Dharamsala bekamen wir bei unserer Ankunft am Morgen nicht zu Gesicht. Stattdessen fuhr der Bus nonstop die Serpentinen hoch nach MC Leod Ganj auf 2000 Meter Seehöhe, dem eigentlichen Sitz des Dalai Lamas. Wie eine Festung erstrecken sich dort die gewachsenen Häuserstrukturen auf den Hügeln empor. Überall finden wir tibetische Hinweise darauf, dass das Volk seinem Herrscher gefolgt ist. Viele davon versuchen sich im Tourismus, betreiben tibetisches Handwerk oder fahren Rikscha.

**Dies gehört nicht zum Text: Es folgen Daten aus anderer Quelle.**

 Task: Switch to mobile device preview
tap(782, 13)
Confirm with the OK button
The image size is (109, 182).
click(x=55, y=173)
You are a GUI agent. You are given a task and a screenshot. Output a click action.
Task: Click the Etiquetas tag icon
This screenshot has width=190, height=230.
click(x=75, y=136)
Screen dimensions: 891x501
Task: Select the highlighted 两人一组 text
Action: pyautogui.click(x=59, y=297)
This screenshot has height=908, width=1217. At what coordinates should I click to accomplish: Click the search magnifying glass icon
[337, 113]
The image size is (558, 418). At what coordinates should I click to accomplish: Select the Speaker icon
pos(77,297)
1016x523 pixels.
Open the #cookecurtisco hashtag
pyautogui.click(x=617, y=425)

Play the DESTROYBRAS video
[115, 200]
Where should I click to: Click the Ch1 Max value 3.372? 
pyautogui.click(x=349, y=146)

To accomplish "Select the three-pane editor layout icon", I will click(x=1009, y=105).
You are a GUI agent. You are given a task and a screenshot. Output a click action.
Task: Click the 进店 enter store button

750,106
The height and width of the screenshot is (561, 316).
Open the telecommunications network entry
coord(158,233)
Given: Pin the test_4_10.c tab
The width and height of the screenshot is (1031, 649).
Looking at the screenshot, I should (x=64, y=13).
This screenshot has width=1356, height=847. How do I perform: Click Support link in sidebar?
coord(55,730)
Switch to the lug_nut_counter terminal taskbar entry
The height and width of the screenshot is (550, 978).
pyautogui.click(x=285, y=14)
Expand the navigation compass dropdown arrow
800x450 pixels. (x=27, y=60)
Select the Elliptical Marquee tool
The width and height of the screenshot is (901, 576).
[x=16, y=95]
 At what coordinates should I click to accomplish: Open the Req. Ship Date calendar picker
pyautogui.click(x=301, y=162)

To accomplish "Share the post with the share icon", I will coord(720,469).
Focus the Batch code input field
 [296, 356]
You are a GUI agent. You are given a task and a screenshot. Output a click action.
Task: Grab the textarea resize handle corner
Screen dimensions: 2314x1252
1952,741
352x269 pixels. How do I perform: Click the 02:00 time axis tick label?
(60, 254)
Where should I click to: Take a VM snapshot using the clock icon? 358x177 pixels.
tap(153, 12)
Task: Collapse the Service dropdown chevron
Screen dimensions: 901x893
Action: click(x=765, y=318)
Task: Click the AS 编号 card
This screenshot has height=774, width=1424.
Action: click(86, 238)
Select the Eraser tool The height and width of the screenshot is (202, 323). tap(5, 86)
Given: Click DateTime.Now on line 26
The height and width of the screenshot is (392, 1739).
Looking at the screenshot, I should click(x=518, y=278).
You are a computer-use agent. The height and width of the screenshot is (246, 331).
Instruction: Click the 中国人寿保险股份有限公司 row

Unser Ziel war jedoch eine der beiden Siedlungen einige Kilometer entfernt hügelaufwärts. Bhagsu liegt an einer einspurigen steilen Strasse, wo sich Cafés, unterschiedliche Geschäfte und Unterkünfte um die Aufmerksamkeit der Touristen bemühen. Dazwischen findet man immer wieder kleine betonierte Seitenwege, die zu dahinterliegenden versteckten Häusern führen. In so einer Gasse am Ende inmitten einer grünen Idylle angeschmiegt an den nächsten Hügel fanden wir ein liebevoll gepflegtes tibetisches Gästehaus für die nächste Zeit. Gleich dahinter auf der Dachterrasse eines Hauses hat Om Shankar sein Yogainstitut, wo er neben Yogalehrerausbildungen auch täglich zweimal Yogastunden selbst unterrichtet. Der liebevoller Umgang mit seinen Schülern und der professionelle Unterricht gefiel uns und so besuchten wir vom ersten Morgen an seine Yogasessions.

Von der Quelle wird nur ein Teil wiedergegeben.